All That Glitters Isn't Gold

By:  
Aaryn Kopp

Attention all employees! We’ve struck gold!  The latest, greatest CORPORATE INITIATIVE leadership has rolled out that will definitely, absolutely, certainly, finally inspire the workforce. This program will reboot the old ways of operating, creating something fresh and freeing. Something better. Look out for the posters! All hail the new company-wide training. THIS – and I mean THIS!! – is the thing that will chart our course forward and solve all our problems. Sound familiar?

If you’re like me, you engage with these initiatives with well founded skepticism. You see them year after year, yet nothing sticks and nothing actually changes. As an employee, my deeply cynical take on these programs was that they existed to keep executives busy and feeling good about themselves. Now, in my role with 822 Group in consulting brands on engaging with employees, I see that these are usually well-intentioned actions that executives take to connect with their employees and inspire their workforce. They stem from a desire on the part of executives to reach out to their workforce and offer something meaningful – beyond their day to day workload.  Most, truly want their colleagues, who are also often their friends, to be happy, connected and engaged in the collective experience they all share.   

So why do these well-intentioned initiatives often go nowhere (and sometimes sideways)? There is a phrase in the yoga/psychology community for this type of behavior – for taking feel good actions without meaningful hard work to shortcut your way to change (or in the spiritual world, enlightenment). It’s called spiritual bypassing.  

John Welwood, the psychologist who coined the phrase, defines it as using “spiritual ideas and practices to sidestep personal, emotional ‘unfinished business,’ to shore up a shaky sense of self, or to belittle basic needs, feelings, and developmental tasks.”  In short, you’re doing something, and it feels like something big and important – because you want it to be! – but it’s not the right thing.  It’s a very well-intentioned dodge.  An elaborate detour from dealing with the important, and often uncomfortable, “stuff”. Just like spiritual bypassing, this type of corporate bypassing treats the symptoms of organizational chaos without really touching the real issues that are driving the dysfunction. At 822 Group, we call this Purpose Bypassing.  

Purpose Bypassing is, as I mentioned, well-intentioned. It often begins as a reaction to an issue or crisis, or even simply a leader’s intuition that something is off or something more is needed.  And leaders often jump into action without pausing to consider, deeply, what is at the heart of the matter.  It is, put simply, a way of treating the symptoms rather than the underlying disease.  

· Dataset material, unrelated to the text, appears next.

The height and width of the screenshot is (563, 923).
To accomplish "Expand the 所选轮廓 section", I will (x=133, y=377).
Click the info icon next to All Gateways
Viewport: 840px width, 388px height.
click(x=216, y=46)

In our client engagements, we take a different approach. Instead of offering a feel-good program, we provide a way for companies and their leaders to honestly and authentically initiate change and make it stick. While every situation is different, we’ve learned through the years that the antidote to this chaos always follows the same 5-step plan:  

  1. Pause. If you have a spiritual practice, you may have heard of this as a sacred pause. Take a beat, take a breath to tap into where you are, what you’re feeling, and what is really going on. Center yourself in compassion for yourself and your team to ready yourself for the engagement. This in important because it switches us from being reactive to reflective. It takes away our beat up stick and focuses our energy on self-awareness instead of self-indulgence.  
  2. Listen. Once you’re open, you can really start to actively listen to your fellow leaders and hopefully your staff. If you’re a large company, you can conduct an official survey, but nothing replaces honest and open one-on-one dialogue. Get as much of it as you can.  
  3. Integrate. Take your own truth and begin to integrate it with what you’ve heard and seen. It really helps to have a partner for this process to provide much needed clarity and feedback, and to help keep you honest as you synthesize all the information. This looks like thinking about your actions differently – how will you act differently based on this newfound level of understanding about yourself, your customers and your organization.  
  4. Plan. Take what you’ve heard – and learned – and put it into a real strategic plan, one with measurable goals and targets. Create a framework to track your progress, identifying key stakeholders for each major area of work. Empower your leadership team here.  
  5. Act. This is the stage that most people start with. But by putting in the hard work up front, the actions that you take will have real meaning, implement real change, and have positive impact on your employees and customers. Act with integrity and cultivate a culture of listening and feedback as you begin the transformation. The key to doing this successfully is setting up an accountability measure for yourself or your team. How will you keep yourselves committed to the change and how will you know that you’ve strayed?  

There is, admittedly, a lot more to delve into, and a lot of details that go into this process. At 822 Group, I’m proud to say, we guide clients through this process step by step, building empathy and resilience along the way. We aren’t just another consulting agency, and we certainly don’t engage in performative actions or Purpose Bypassing. We’re here to create lasting change, to heal the ailments once and for all. To do that, we always practice what we preach with honesty, accountability, and integrity along the way.